Don Rodrigo, le retour

Hier ministre de José Maria Aznar et artisan du  » miracle espagnol « , Rodrigo Rato prend la tête du FMI

Il y a quelques mois, on le donnait comme le grand perdant de la vie politique espagnole. Il s’apprête à devenir l’un des hommes les plus influents de la planète. Rodrigo Rato vient d’être désigné comme nouveau directeur général du FMI. Ironie du sort, ce madrilène au flegme britannique, à qui José Maria Aznar avait sèchement refusé le titre tant envié de dauphin, réussit là où son mentor a échoué : à 55 ans, il entame une nouvelle carrière internationale.

Rodrigo Rato y Figaredo entre en scène auréolé de ses succès d’ex-ministre de l’Economie. Il est l’artisan du fameux  » miracle espagnol  » qui fait tant d’envieux en Europe : les 4,3 millions d’emplois créés en huit ans, le chômage tombé de 22 à 11 %, l’équilibre budgétaire, la croissance soutenue malgré une conjoncture mondiale déprimée… tout cela, c’est lui. Un bilan salué jusque dans les rangs de ses adversaires socialistes. Même si son profil de gentleman politicien agace parfois.

Héritier de bonne famille, licencié en droit et titulaire d’un MBA de l’université de Berkeley, Rato aime le yoga, Almodovar et les Rolling Stones. En avançant dans sa carrière politique, il a abandonné toutes ses responsabilités dans l’entrelacs de sociétés gérées aujourd’hui par l’un ou l’autre des membres de la famille, où l’on trouve agences de voyage, chaîne de radios, société immobilière, entreprises agroalimentaires ou agences en conseil. A l’arrivée de José Maria Aznar à la Moncloa, en 1996, il prend en main les rênes économiques du pays. Pendant ces huit années, il sera en première ligne du gouvernement. Vite, il devient le  » dauphin naturel  » d’Aznar, appuyé par l’establishment.  » L’Espagne est-elle prête à avoir un président millionnaire ?  » interroge alors un éditorialiste.
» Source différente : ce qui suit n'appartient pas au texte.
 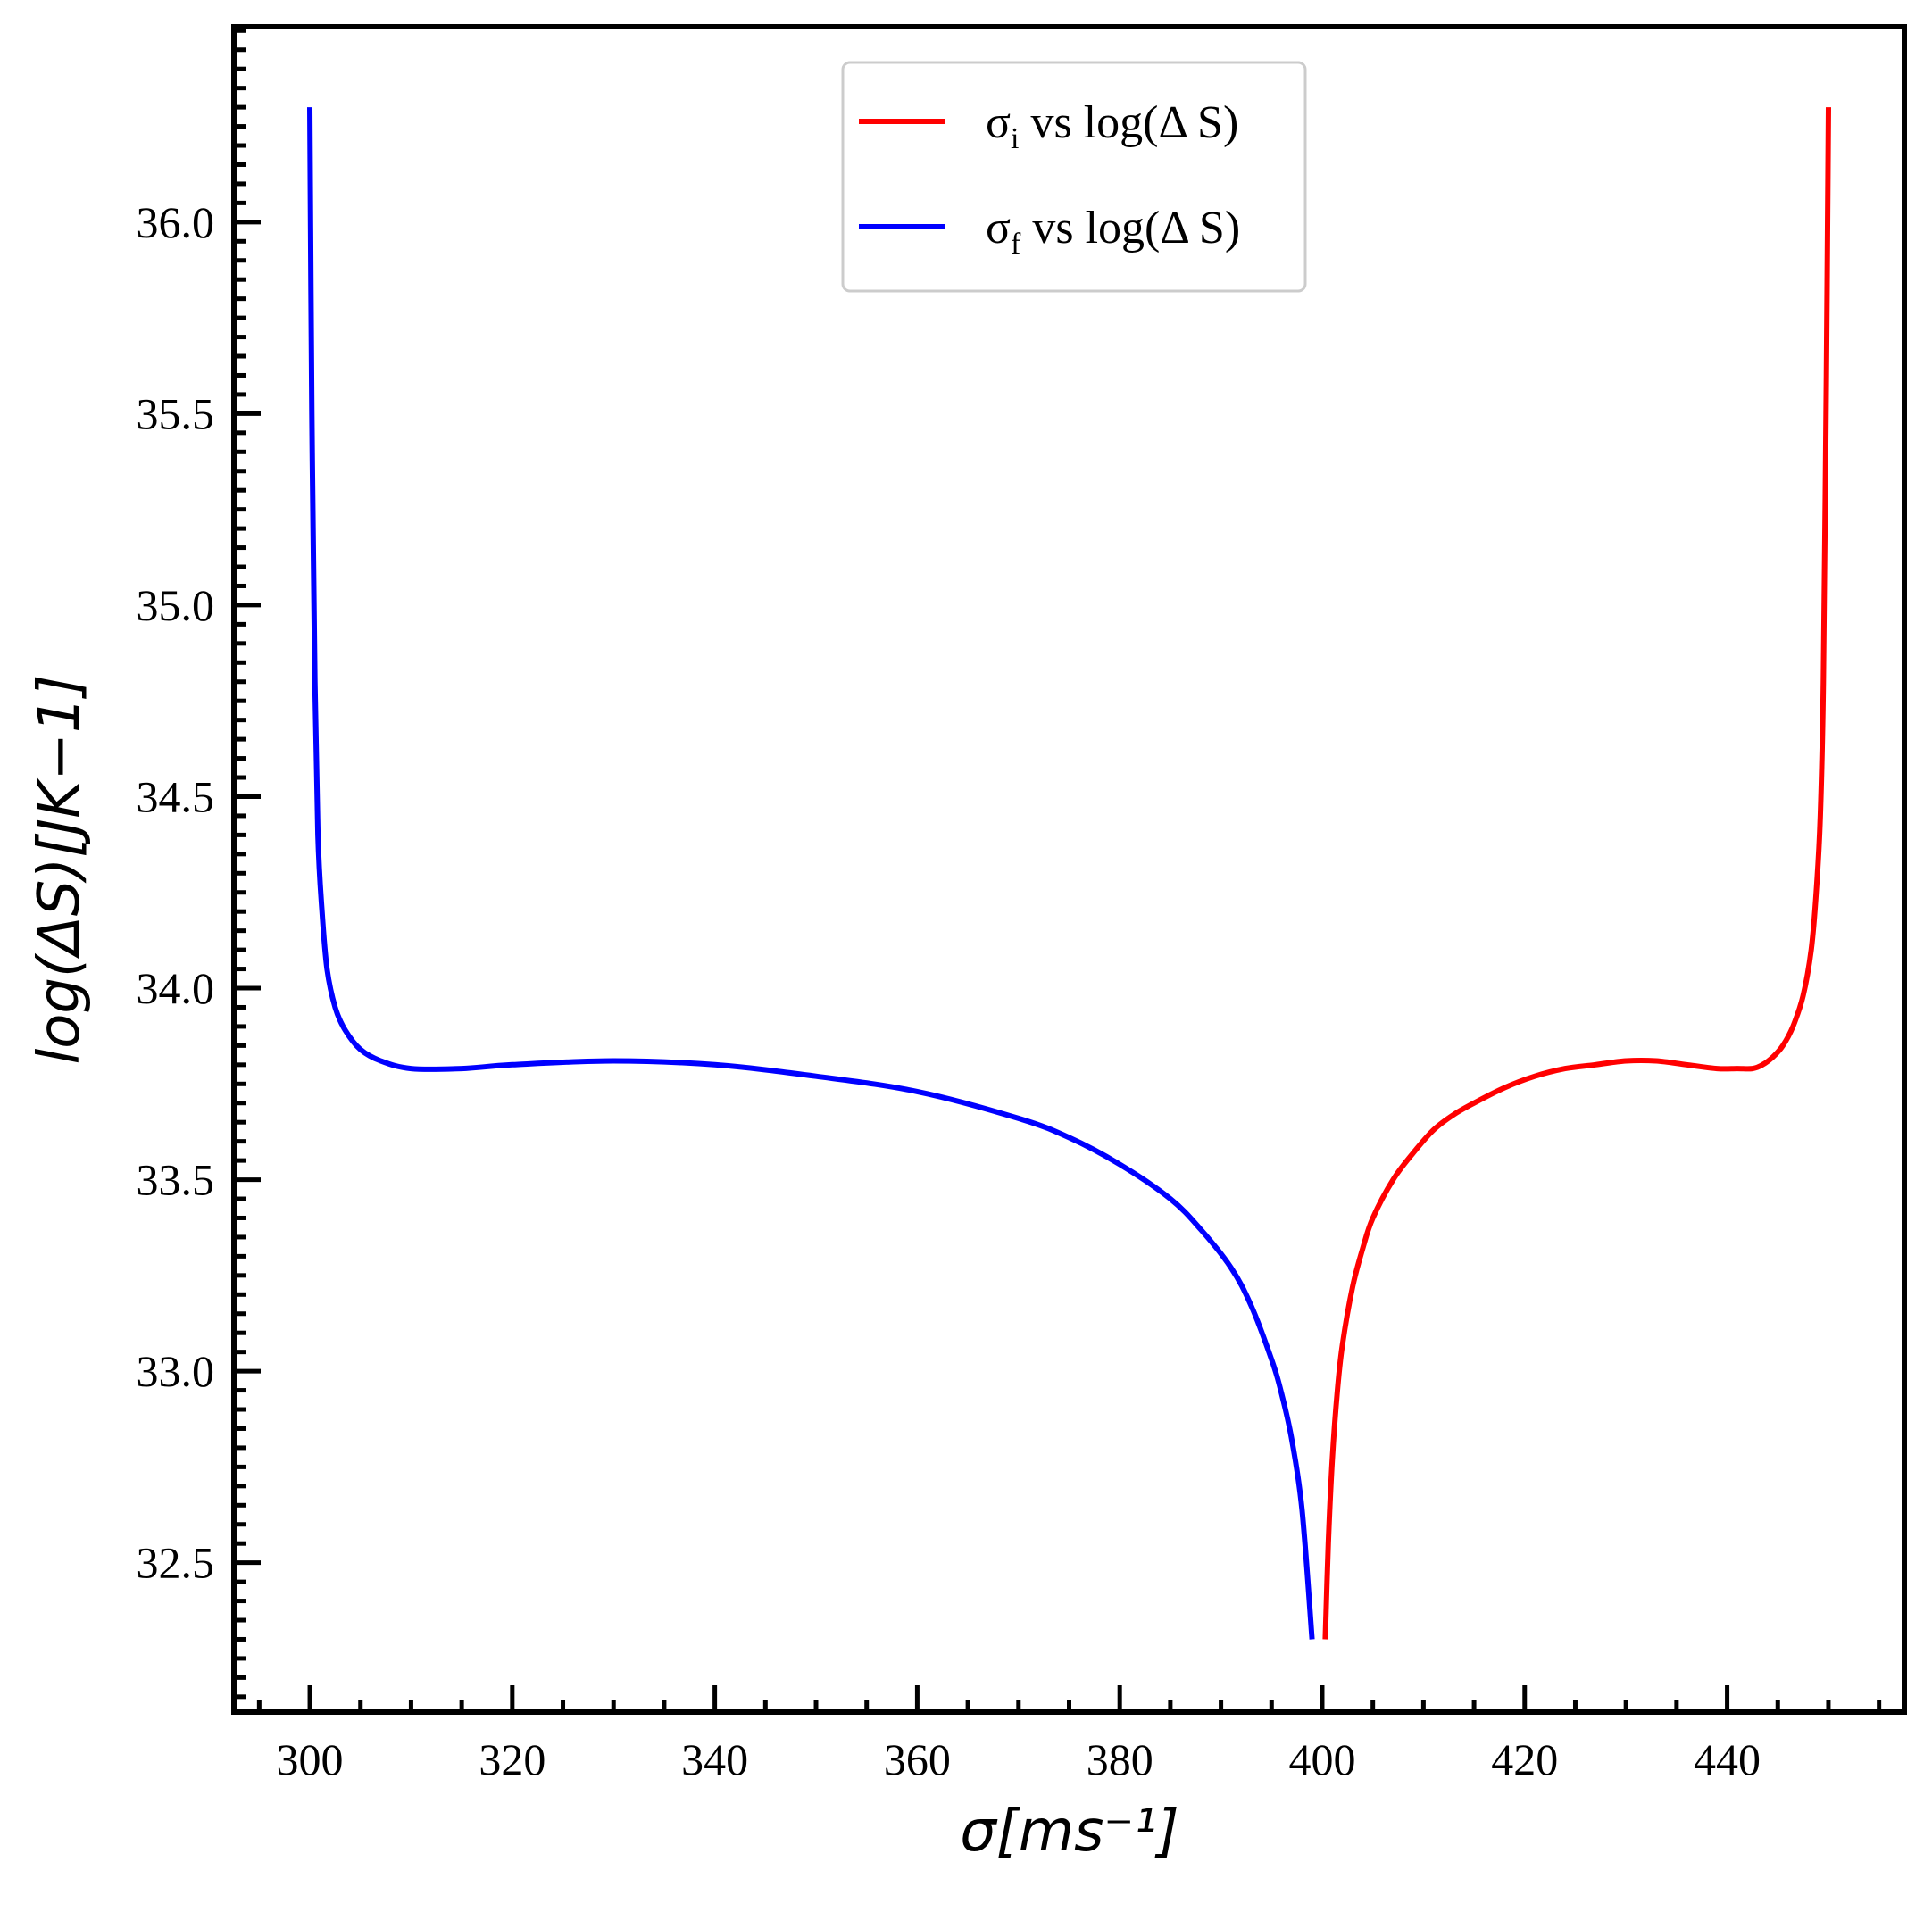 I want to click on x-axis-label: σ[ms⁻¹], so click(x=1069, y=1832).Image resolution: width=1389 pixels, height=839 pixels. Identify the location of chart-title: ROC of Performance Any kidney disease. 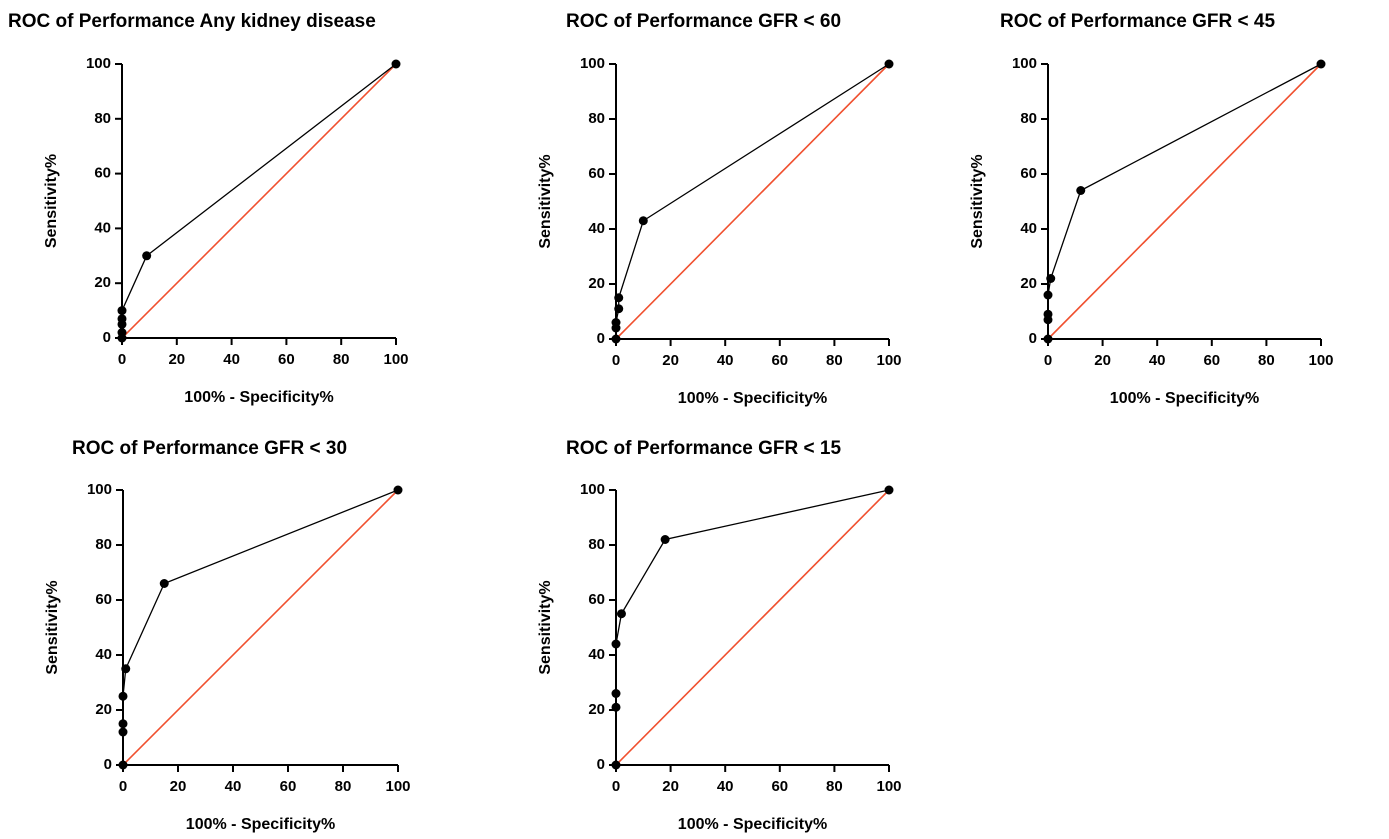
(192, 22).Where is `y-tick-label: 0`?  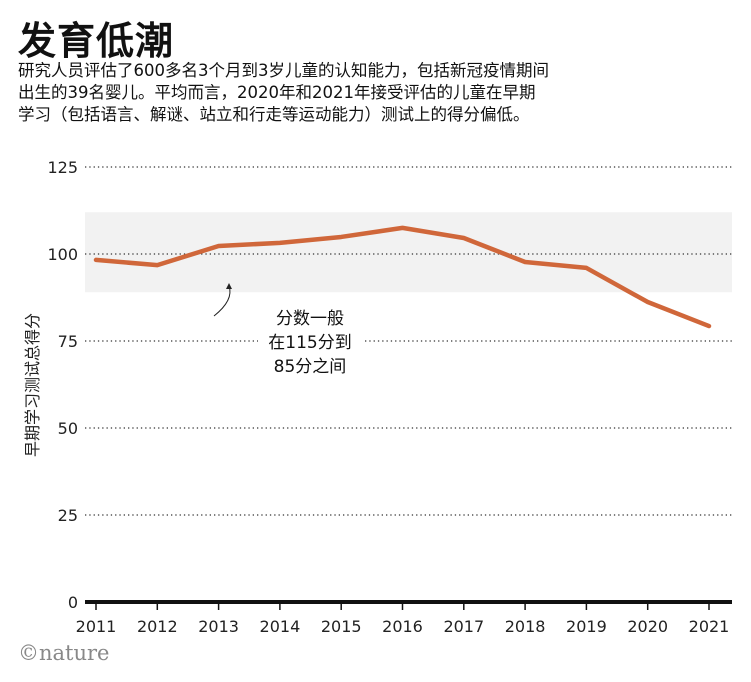
y-tick-label: 0 is located at coordinates (73, 602). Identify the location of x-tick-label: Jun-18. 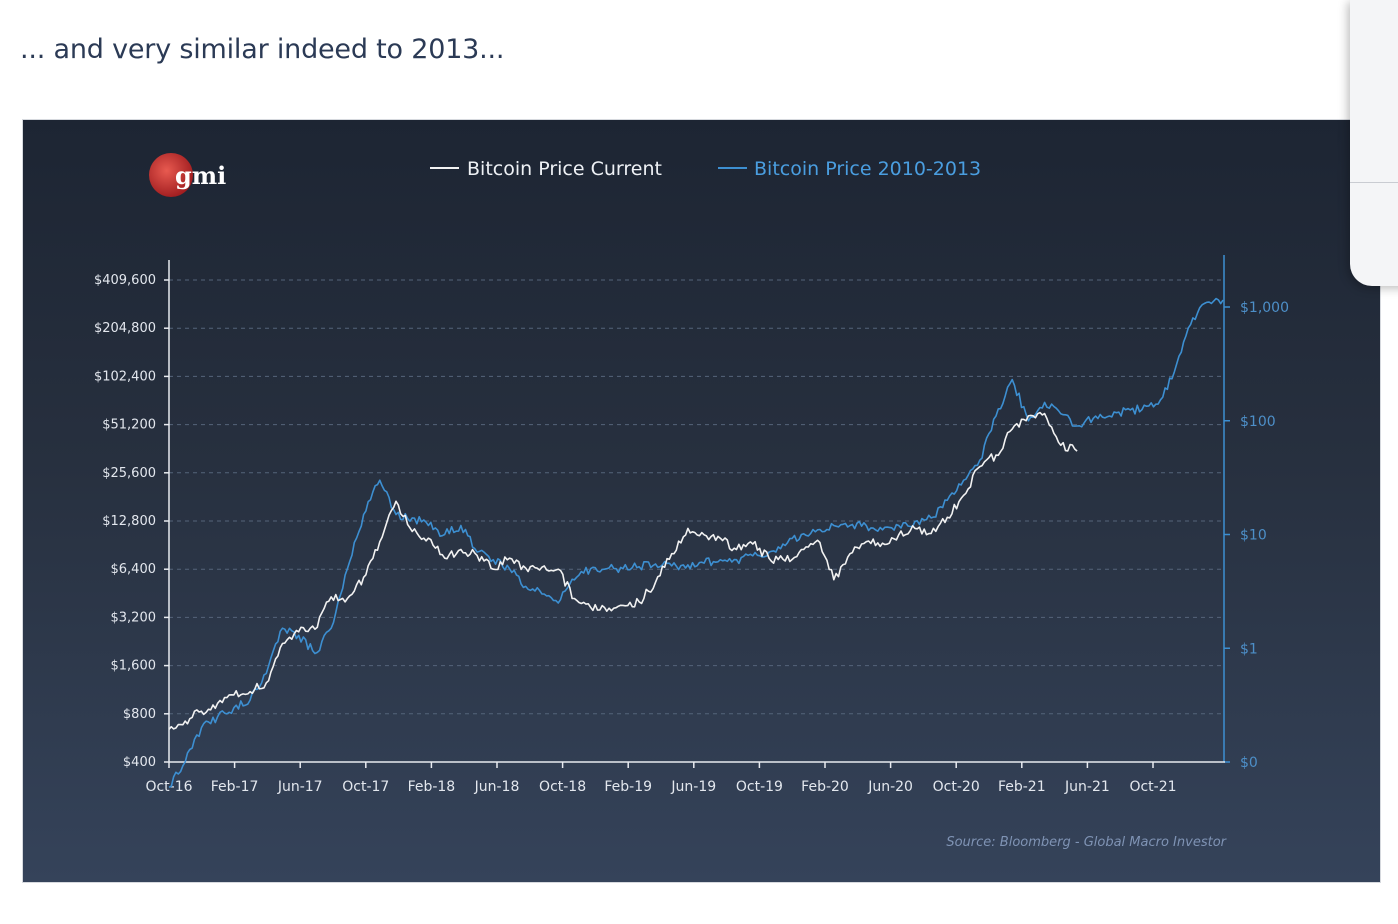
(497, 787).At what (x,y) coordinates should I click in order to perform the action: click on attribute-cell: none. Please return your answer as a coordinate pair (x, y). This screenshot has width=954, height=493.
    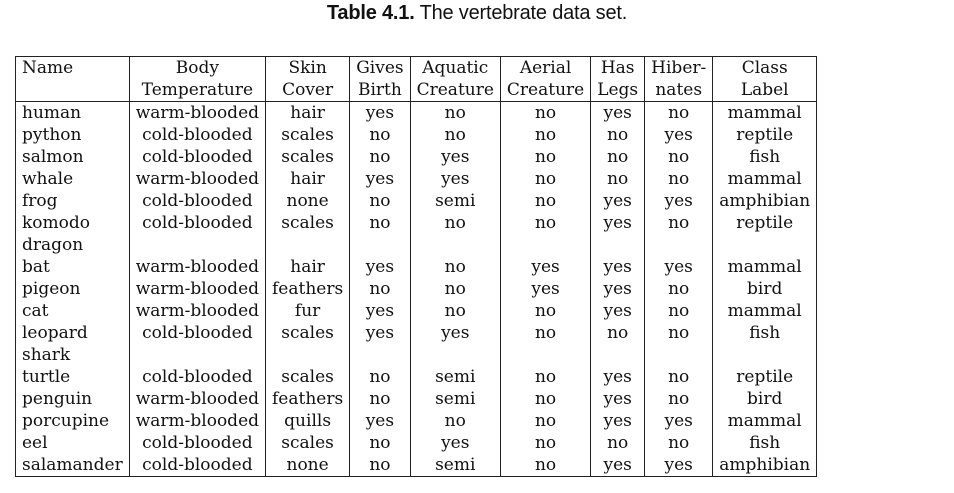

On n’aura jamais la réponse. Aznar le raie in extremis de sa liste de successeurs par crainte, dit-on, qu’il ne lui fasse de l’ombre. A six mois des élections, à la stupéfaction générale, il lui préfère le docile Mariano Rajoy : il n’aurait pas pardonné à Rato d’avoir pris discrètement ses distances au moment de l’engagement espagnol aux côtés des Américains en Irak. Rato encaisse le coup et fait loyalement campagne pour la liste de son rival, même si son flegme frise l’indifférence dans certaines réunions électorales. On connaît la suite : le 14 mars dernier, les socialistes emportent les élections par surprise. Rajoy ne passera pas par la case Moncloa, et Rato sera directeur général du Fonds monétaire international.